• _Passage_:

# Polar Lights Round 2



## aurora1craig (Apr 25, 2008)

Hi Again, Just purchased Polar Lights Round 2, Robby, and The Witch!! :freak: WELL WORTH THE MONEY!! Thanks to Rob Lowe of PL!! The boxes are Fantastic!! Robby has Chrome and Clear parts, 2-ways to build him, The Witchs Box is Great all by it self!. With a Dark Gray plastic> the Bottles come in Clear and GLOW!! The Glow plastic is far superior to the Glow Plastic of the 60s> Plus every thing is almost glow; plus same parts in Gray! it is almost like getting 2 kits, Great for Bashing! The Price was also Great! I expected them to be a least $10 more than the Price I paid , (Local Hobby Store, Got to keep them in Business!):thumbsup: This is a GOOD Time for Modelers!! Bye 4 Now; :wave: Aurora1Craig


----------



## MartinHatfield (Apr 11, 2004)

ummm....Craig....What's with the uber big, bright green font? Are you overly excited about the kits?


----------



## Zathros (Dec 21, 2000)

Great news..and no offense, but the owner of Round2 is TOM Lowe, not Rob..Great to see such enthusiasm! lol...I for one, cannot wait for that classic batmobile 
to come out in December!

Zathras


----------



## Dr. Brad (Oct 5, 1999)

MartinHatfield said:


> ummm....Craig....What's with the uber big, bright green font? Are you overly excited about the kits?


It's a glowing font!


----------



## mrmurph (Nov 21, 2007)

I found some cheap acrylic glow paints at a local art shop. Unfortunately, they lose most of their color when they glow. On the bright side [har], they do glow brightly and look good in natural light. I'm using them on a PL glow BOF and am pleased so far with the results.

• _Written task 1_: In the Polar Lights thread, copy the text from "## Zathros (Dec" up to and including "out in December!".
• _Written task 2_: Which usernames appear as post headers in the Polar Lights thread?
The lines that come after the Polar Lights thread have no connection to it.

• _Available data_:
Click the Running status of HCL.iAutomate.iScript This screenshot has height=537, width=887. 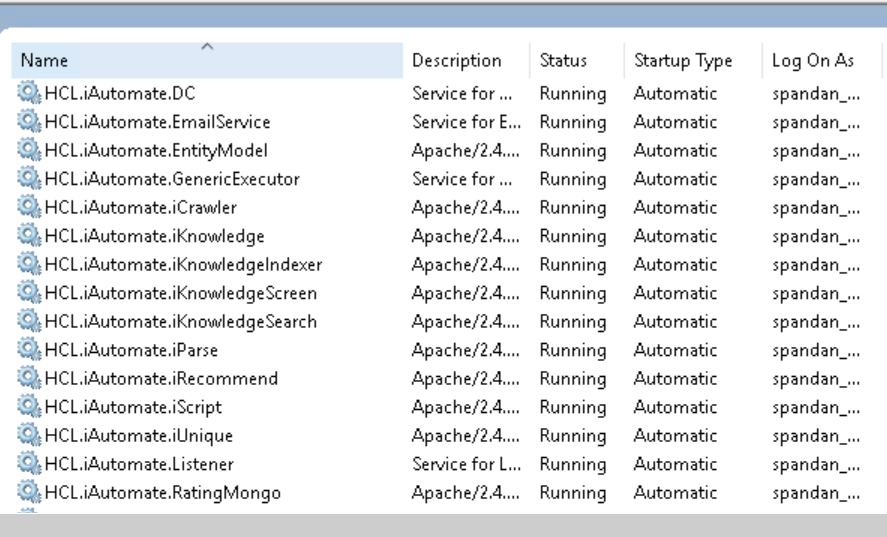click(572, 407)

• _Worked answer 1_:
## Zathros (Dec 21, 2000)

Great news..and no offense, but the owner of Round2 is TOM Lowe, not Rob..Great to see such enthusiasm! lol...I for one, cannot wait for that classic batmobile 
to come out in December!

• _Worked answer 2_: aurora1craig, MartinHatfield, Zathros, Dr. Brad, mrmurph